Third, OceanBase Database distinguishes query priorities. Small queries are given the top priority. Large queries occupy up to a percentage of the worker threads as defined in the large_query_worker_percentage
parameter. When there are no small queries, large queries can take 100% of the worker threads. The overall mechanism is similar to highway traffic rules, with large vehicles allowed to take the rightmost lane only, allowing other vehicles to overtake them in the passing lanes. This mechanism can prevent slow SQL queries and large queries from congesting the system or causing it to crash.
These architecture designs and practical optimization ensure the high performance of OceanBase Database. So how does OceanBase Database offer higher performance at lower costs?
Why does OceanBase Database cost less while offering superior performance?
OceanBase Database uses the log-structured merge-tree (LSM-tree)-based storage engine, which supports both compression through encoding and general compression to offer a high compression ratio. As you can see in the following figure, our test data shows that it uses 75% less cluster storage space than MySQL Database.
As the business of Dmall grows, our data is increasing rapidly, and the number of nodes is increasing exponentially. The costs of a MySQL system will soon exceed those of OceanBase Database. As shown in the figure below, the compression ratio of 6:1 is verified by the test conducted in our production environment. Our business data will continue to grow in the future. As OceanBase Database supports unlimited new nodes, its storage costs will grow much slower than those of MySQL Database.

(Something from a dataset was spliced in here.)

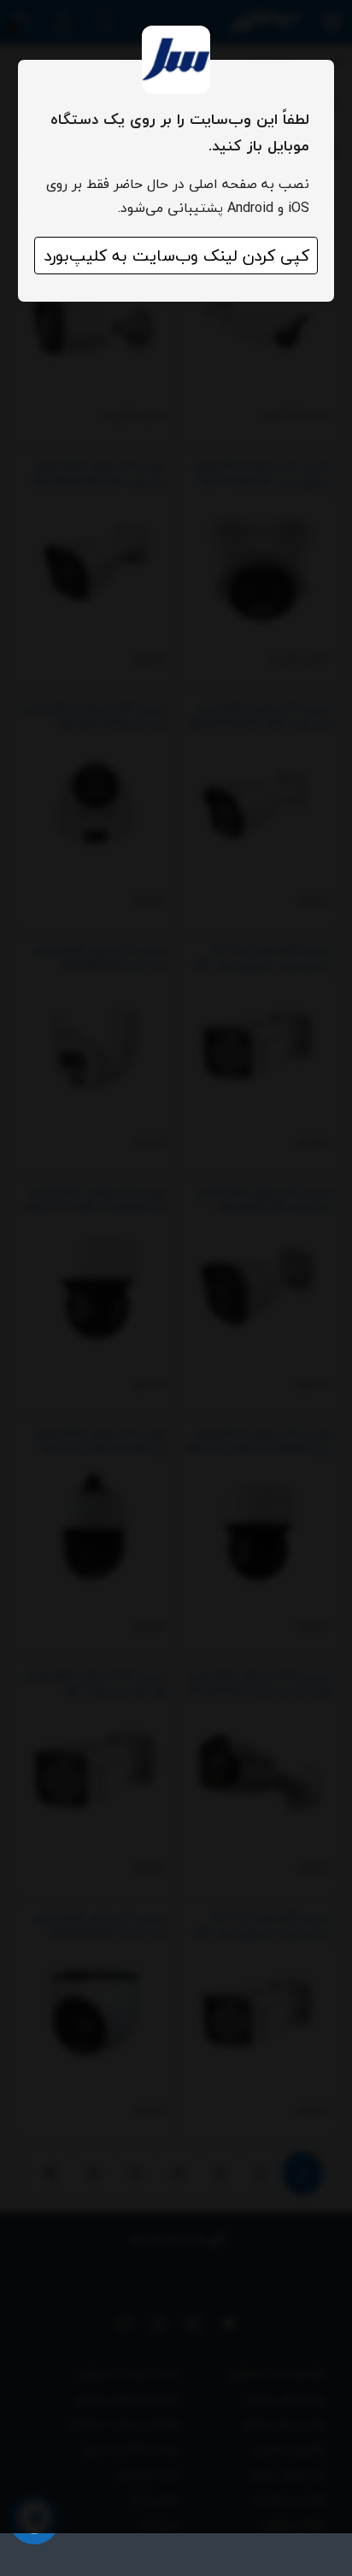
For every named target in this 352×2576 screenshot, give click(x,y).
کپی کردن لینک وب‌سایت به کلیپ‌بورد (176, 255)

Multitenancy and resource isolation capabilities of OceanBase Database
The multitenancy feature of OceanBase Database perfectly suits the SaaS scenario because it provides resource isolation among tenants and fast elastic scaling of tenants.

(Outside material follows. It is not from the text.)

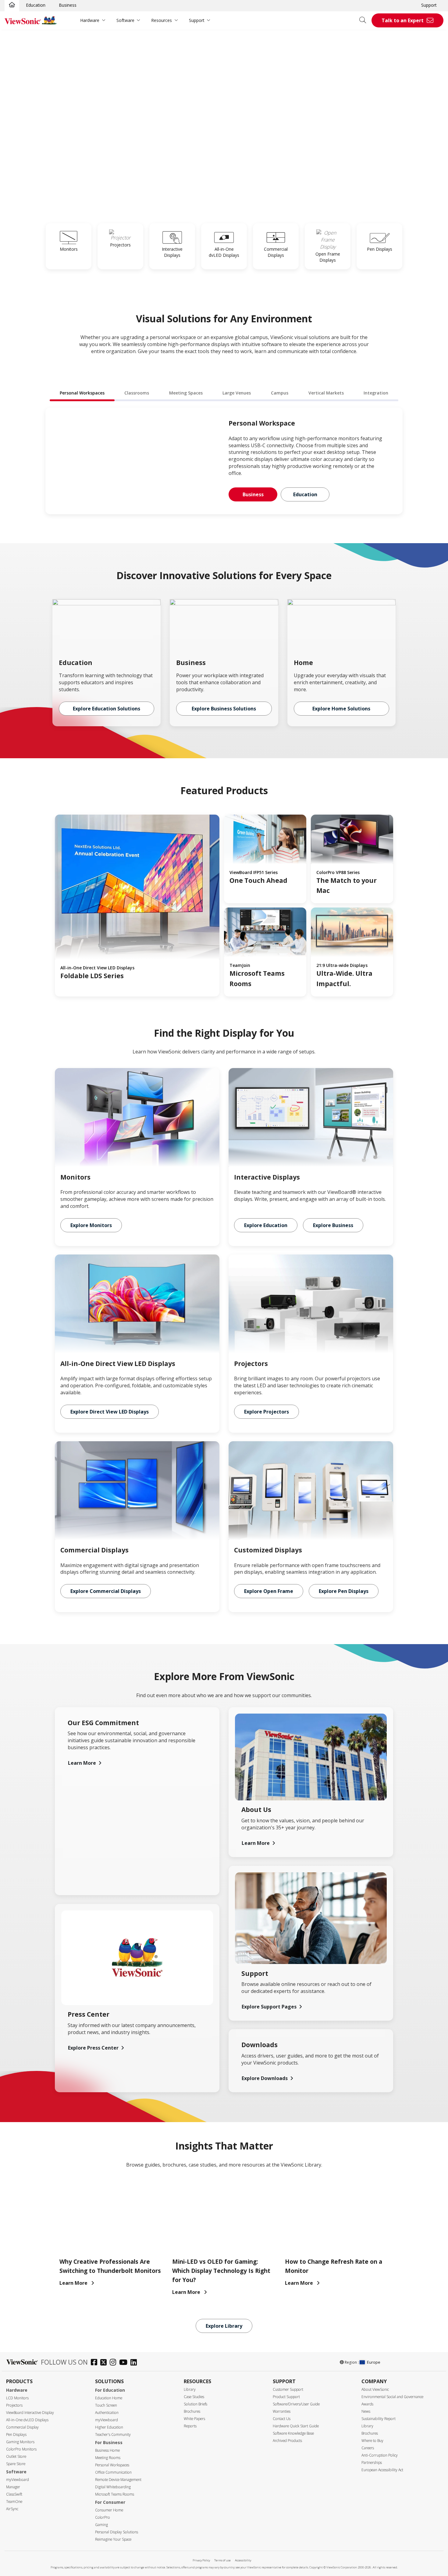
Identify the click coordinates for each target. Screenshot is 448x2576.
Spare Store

Resource isolation among tenants: OceanBase Database tenants are physically isolated from each other in terms of CPU, memory, and I/O resources. This ensures zero resource preemption among different businesses and ensures that issues in one business will not affect other tenants.
Fast elastic scaling for tenants: Assume that a tenant has three zones, with each zone having two nodes. The tenant has a total of six nodes, and each node has one resource unit. To scale up the tenant, you only need to execute one SQL statement. For example, you can add Zone 4 and Zone 5 to scale the tenant up from 6 resource units to 10, implementing horizontal scaling with ease. Vertical scaling is simple to carry out as well. For example, if you start out with 2 CPU cores and 8 GB of memory and do not want to add nodes, you can scale up the tenant to 6 CPU cores and 12 GB of memory without adding any nodes. The whole process is dynamic and lossless without affecting or interrupting your business. Vertical scaling requires the DBA to run only a single SQL statement, greatly reducing the workload. Therefore, the multitenancy feature perfectly meets our need for a new system for SaaS businesses that is cost-saving and easy to expand.
Summary
As a SaaS service provider, Dmall faces many pain points, such as massive databases, fast data growth, high resource costs, and complex O&M. Distributed databases provide excellent support for our business growth, improve development efficiency, and alleviate the DBA workload. Distributed databases are the path of advancement for database technology. We verified the advantages of OceanBase Database in scalability, performance, and cost effectiveness by running our own tests. Based on our current business development needs and the multitenancy capability that suits our retail SaaS scenario, we are sure that we will continue to expand our cooperation with OceanBase in the future.